KPMG's latest business outlook report - released yesterday - concluded that the BRIC's will play a major role in recovery. The global survey of 6,200 companies concluded that business confidence was strongest in these four critical markets. Findings suggest that economic activity will pick up in the next 12 months. Signs are India is recovering quickest.
Unexpected growth caught economists out, Sonal Varma of Nomura was quoted as saying, "This is a surprising number. It will make it easier for the RBI to exit from the emergency low interest rate regime adopted last year."
Robert Prior-Wandesforde, senior Asia economist at HSBC said,"We believe this to be the biggest rise the Indian economy has seen since the quarterly data began in 1996."
With markets now worrying about exposure to crumbling Dubai, caution remains. Indian exports may take a hit, the United Arab Emirates is India's second largest export market, accounting for £11 billion of trade.
With 4.5 million Indians living in the Gulf region, many of them working in construction, likelihood is that many will return home without work. A mini economy will also be affected, between them this ex-pat community send nearly £18 billion back to relatives.
Gokarn stresses that it is still early days. "The economy has started to show signs of recovery (but) It's not a boom yet. But as confidence returns some analysts already predict a return to growth of near 8.5% within two years.
While recovery is underway, is it sustainable? The late monsoon will damage Q4 figures, when its full affect will be seen. Inflation, while currently manageable is expected to increase, and higher food prices are on the horizon.
More developed economies must hope that next quarter figures point to a sustainable trend, only then are other economies likely to follow suit.
India's auto sector - a symbol of India's economic progress - suffered during the global credit crunch.
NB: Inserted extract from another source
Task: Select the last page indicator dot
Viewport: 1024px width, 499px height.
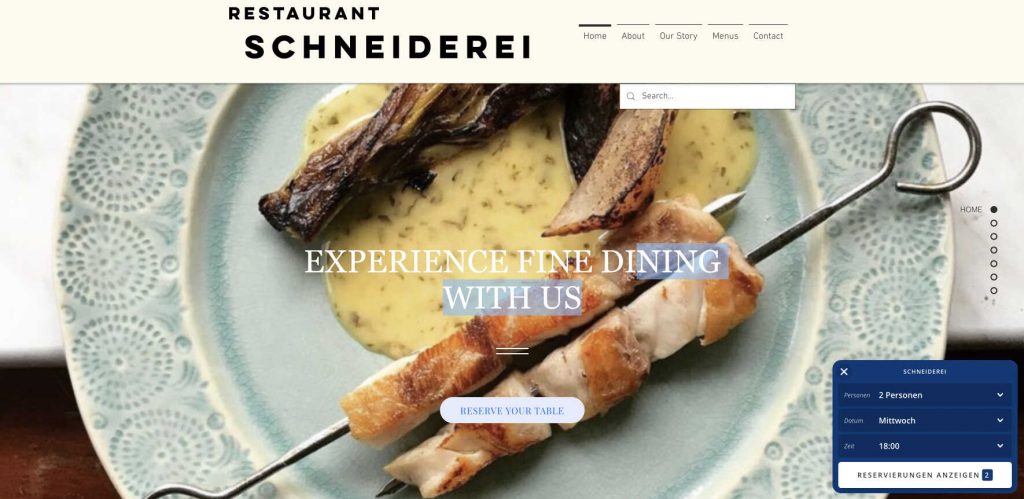Action: click(994, 291)
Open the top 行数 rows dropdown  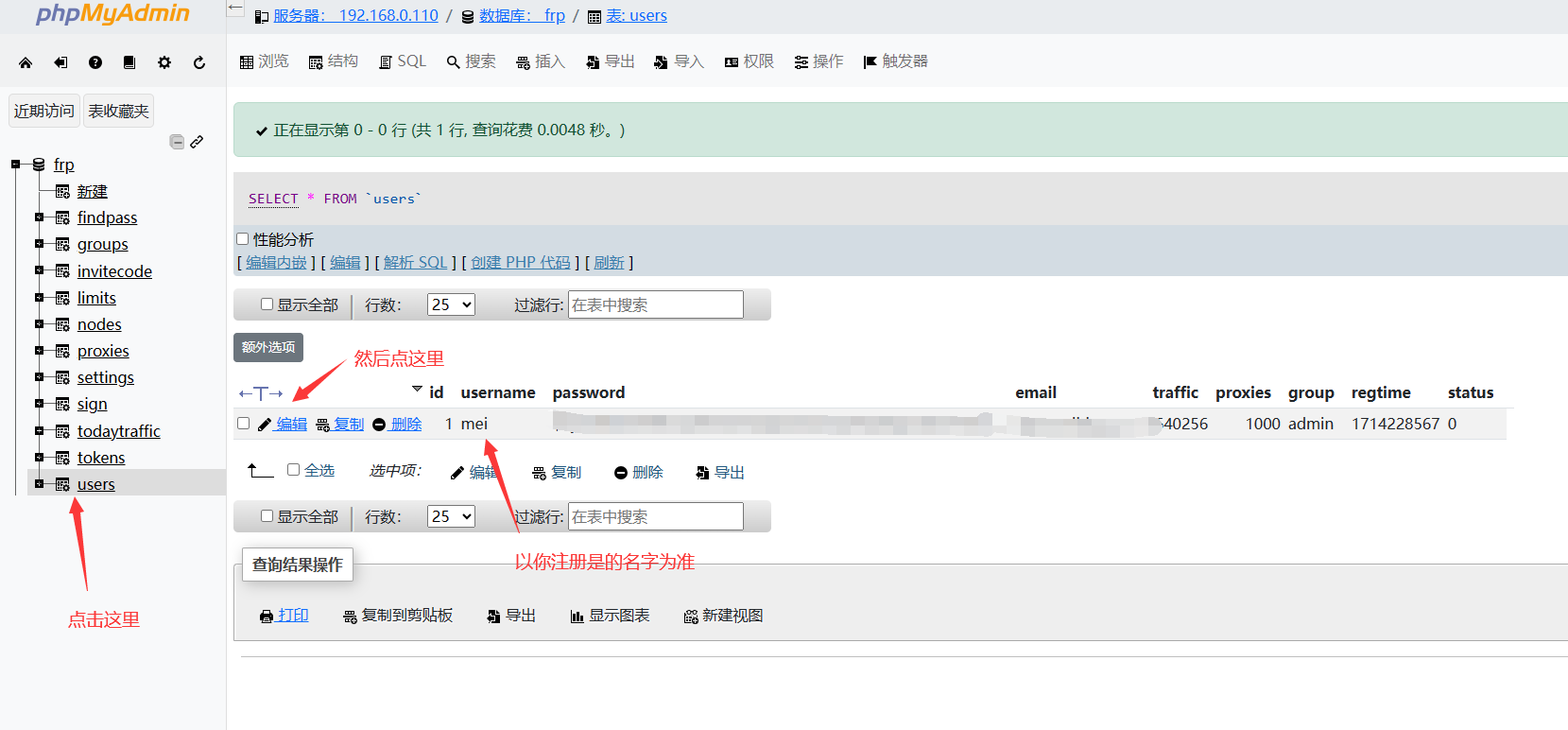(x=451, y=304)
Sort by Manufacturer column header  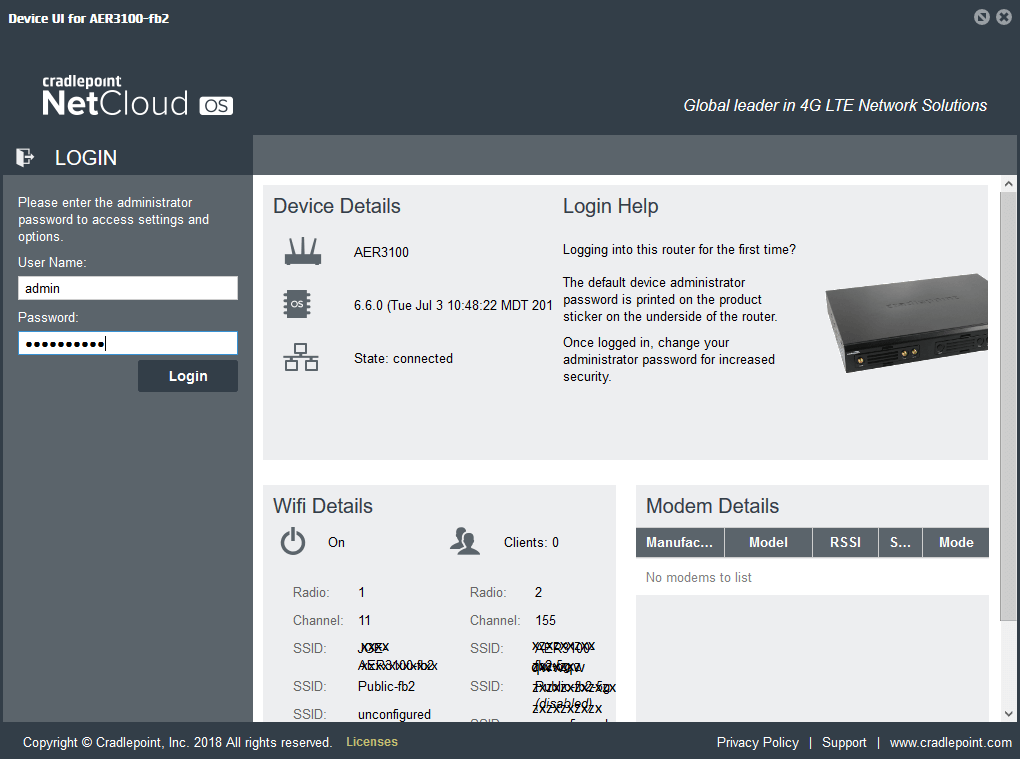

Finally there are signs that the sector is bouncing back; sales figures show that a recovery is underway.
Society of Indian Automobile Manufacturers (SIAM) report that total vehicles sales for August were up 24.3% on year previous. With festival season closing, SIAM is revising their yearly growth forecast of 3-5%, "August is a continuation of last month's figures. Now, we feel growth will be in high single digits of 8-9%," comments Sugato Sen, Senior Director at SIAM.
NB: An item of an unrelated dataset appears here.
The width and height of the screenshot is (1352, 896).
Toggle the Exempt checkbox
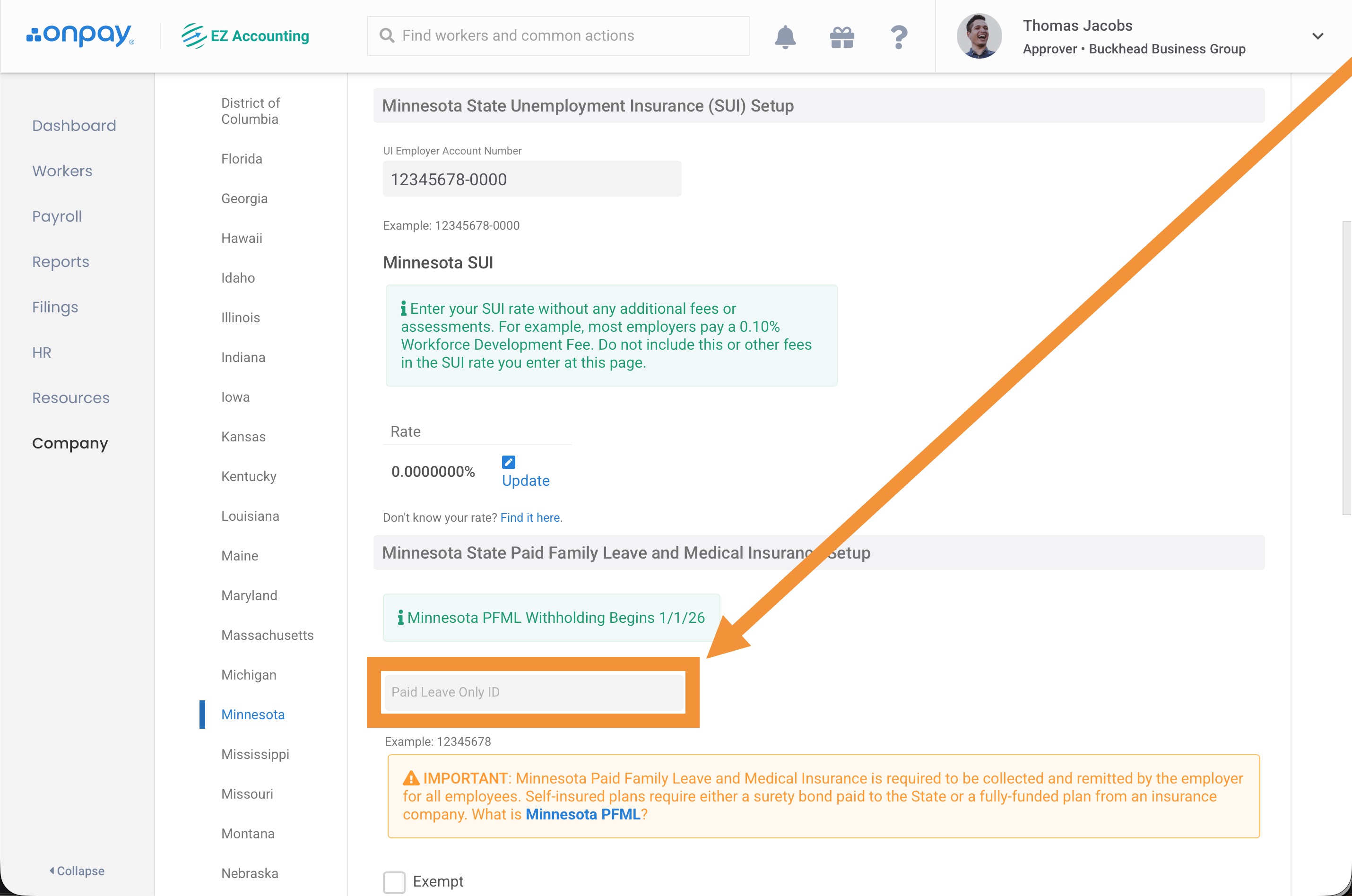coord(394,882)
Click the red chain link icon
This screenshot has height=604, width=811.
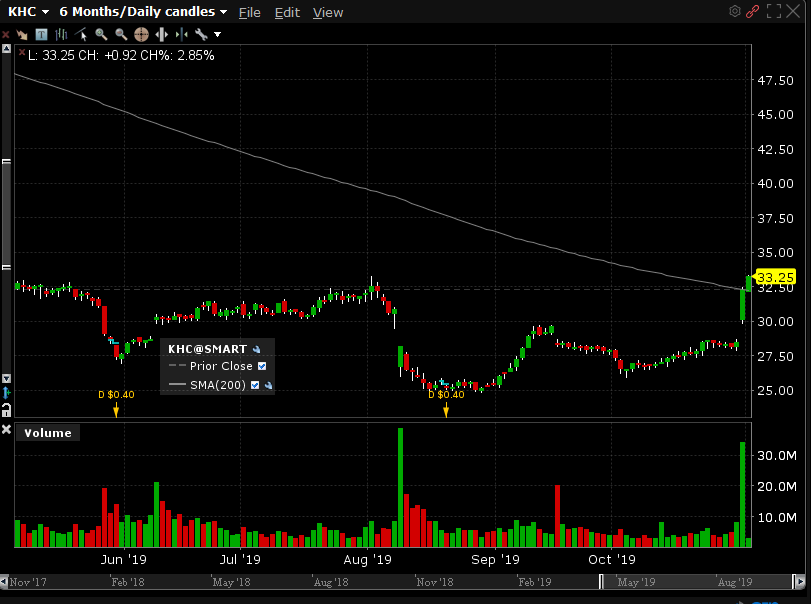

The industry is benefiting from increased consumer confidence in the economy. In addition, lower interest rates; newly launched models and greater penetration in rural markets have helped automakers turn around ailing businesses.
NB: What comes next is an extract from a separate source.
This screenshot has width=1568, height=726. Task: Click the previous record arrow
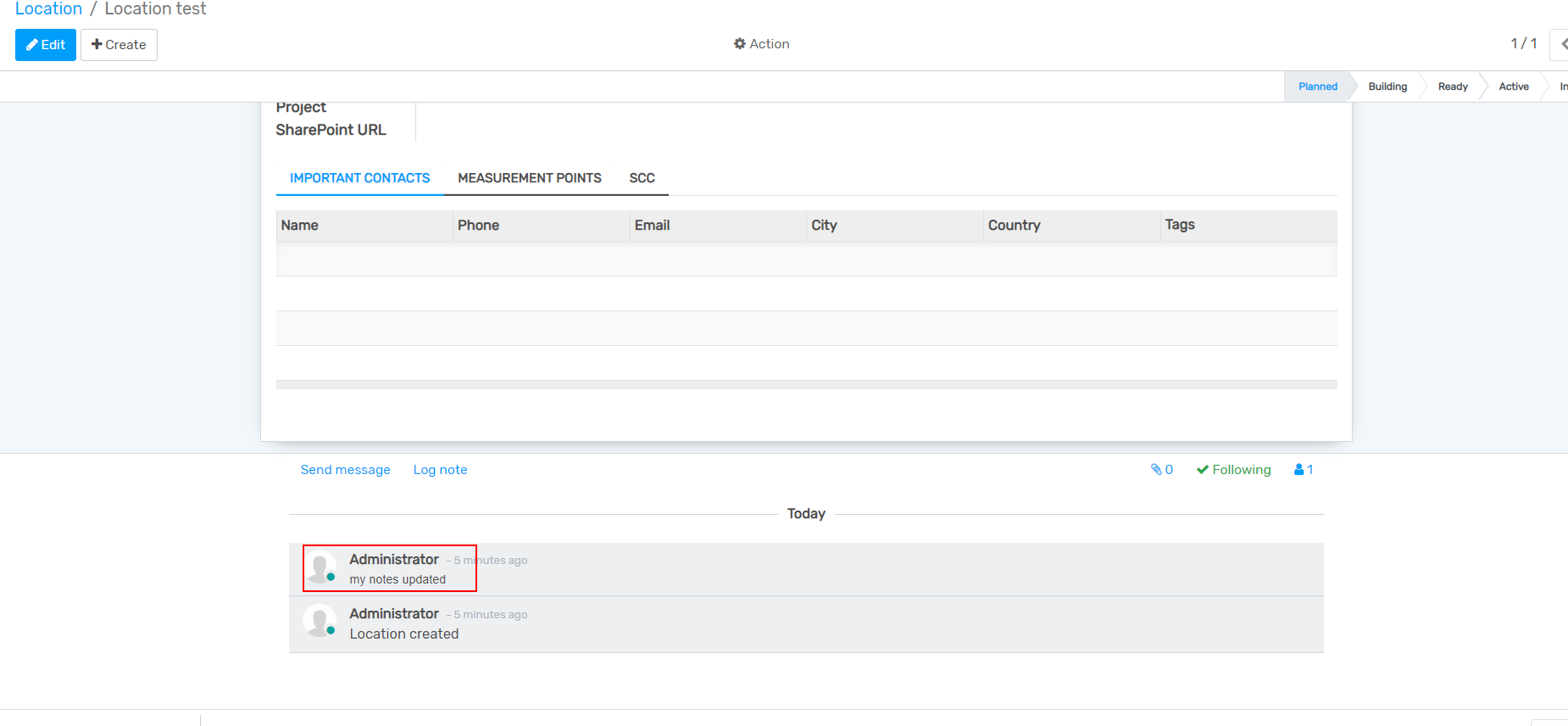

Using the Linkedin Poll facility, India Insights carried out a survey to measure India Inc's expectations for economic recovery. Feedback suggests a medium term rally providing certain steps are taken to accelerate recovery.
Responding to the question, "Which statement best sums up the state of India's economy", over half (57%) of the 21 respondents anticipate medium term recovery. Optimistically, 33% of the sample expects short-term recovery.
In contrast 9% conclude this is a longer-term problem. No one believes India is through the worst of it, or at the other end of the scale, that India's growth story is over.
Amit Mittal of Executive Insights comments that current worldwide recession is a first. Therefore economic forecasts are "too optimistic", as they are based on previous, less serious events.
Mittal expects the all important outsourcing industry and travel and hospitality sectors to weather the storm and the high employment, agriculture and manufacturing sectors to hold their own.
Joy Abdullah of TNBT reasons that India's large domestic market will speed up recovery. Yet he cautions that without increased investment in infrastructure projects recovery will be slow due to the fact that liquidity wont trickle down to the average worker. Abdullah suggests India will exit recession in Q4-2009 with effects felt end of Q1-2010.
If consumer sentiment improves, Shankar Balan of Levi Strauss India forecasts a recovery of sorts in 2010. To facilitate this Balan believes - like Abdullah - that Government must invest in infrastructure while steel, cement and fuel prices are low.
In addition, Balan feels a reduction in taxes and fuel prices will stimulate demand and boost recovery. May national elections lead Balan to conclude that "vote winning" decisions will be made.
According to Ronak Sheth at Next Link, the consumer is in, "wait and watch" mode, and consumer sentiment will not improve for some time. While Sheth understands the consumer wants to feel richer, he concludes they will save, not spend. Using India's real estate sector as an example, Sheth shows how reduced loan rates don't always translate to increased sales.